I'm 8 weeks post-op and still working to improve my stamina. My doctor told me to expect between 6 months and a year for full recovery. I am seeing improvement, and you do need to discuss things with your doctor if you are not improving.

It may take awhile to get your hormones adjusted. Keep working with your doctor. I hope things even out for you soon!
  #7  
Unread 06-30-2005, 10:22 AM
DH say mental illness

I just felt that I needed to clarify something about my husband. He has a PhD in Educational Psychology , which means everything he knows pertains to how and why students learn in some ways and don't in others and how to work with them. It's not like he's a "real"
psychologist, even though he sometimes acts like he thinks he is....

Thanks for all your advice and input.
You'll never know how much I appreciate it.
  #8  
Unread 06-30-2005, 10:47 AM
DH say mental illness

Husbands aside, could it be that your dosage of Premarin needs an upgrade?

Emotional outbursts can be a sign of menopause, as well as depression.

As for your dh, perhaps you could just point out to him that his job is to provide support, and when you need a medical diagnosis you'll see a doctor.

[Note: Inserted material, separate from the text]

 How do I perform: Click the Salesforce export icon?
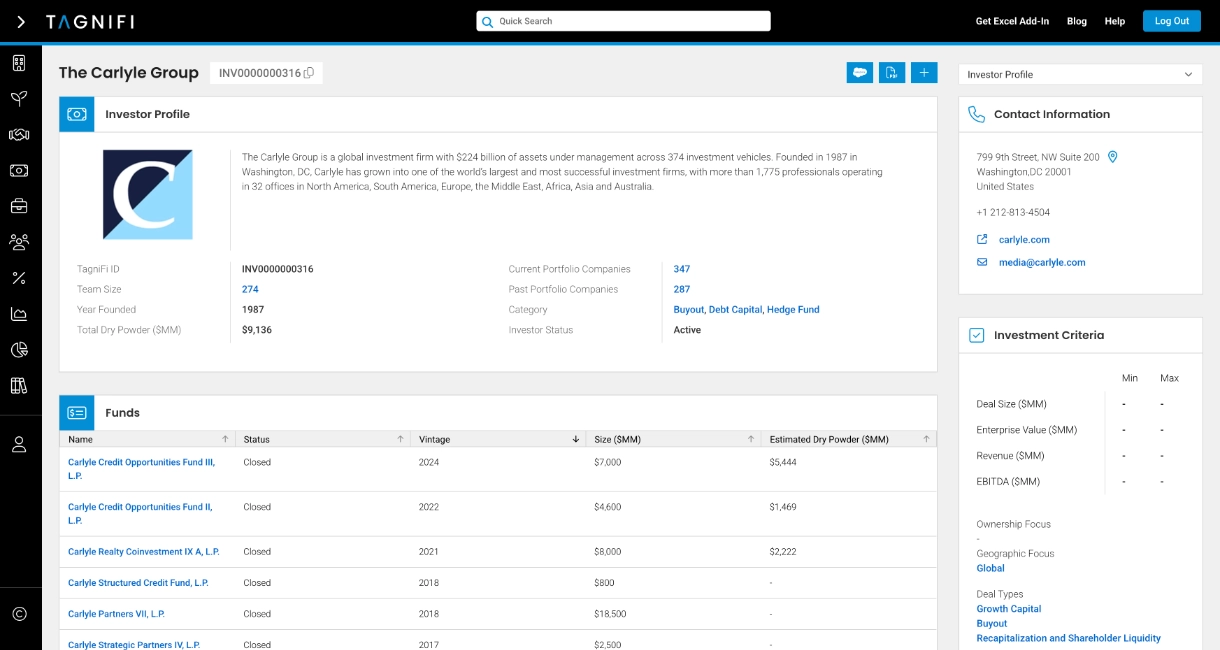pos(859,72)
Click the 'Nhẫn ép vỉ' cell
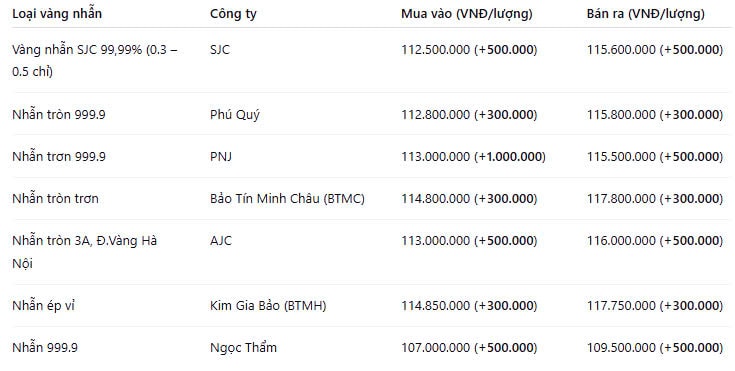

Heavens, if all of us who burst into tears were mentally ill, well, I don't suppose there are enough institutions out there to hold us all!

HollyK
(whose dh is dealing with a wife in surgical menopause and 2 kids in puberty, and knows enough to back quietly out the room when hormones start flying!)
  #9  
Unread 06-30-2005, 11:02 AM
DH say mental illness

I'm currently taking the highest dose of Premarin. I already had hormonal issues long before my surgery and my doc said he would rather back off my dosage than start me too low and prolong my suffering. It just scares me that I'm not myself yet. I'm sick of not feeling in control of my emotions. Also, I do think my husband's response to my difficulties is because he doesn't understand it and he can't fix it.
  #10  
Unread 06-30-2005, 01:08 PM
DH say mental illness

Sherlock

My DH and I had to have a rather heated and long discussion concerning his need to "Mature UP" and be my partner and help me through all this. His constantly picking at me about not being myself and how his needs weren't being met finally got the best of me. And a man who's expecting to be pampered by a hormonal, recovering woman is a situation that will probably explode eventually. *punch*

He did admit to being selfish and unrealistic in his expectations and agreed that he would back off and just accept me for how I was on whatever particular day. I am on Premarin 1.25 and am still having good days and bad days, but they are starting to level out. I'm pretty much over the weepyness but am still a little short on patience.

In a calmer discussion he also admitted to being frustrated and stressed too because he didn't know how to help me. We both agreed to try to be kinder and gentler with each other. So far things are better and having so much less stress has made things much easier on us both.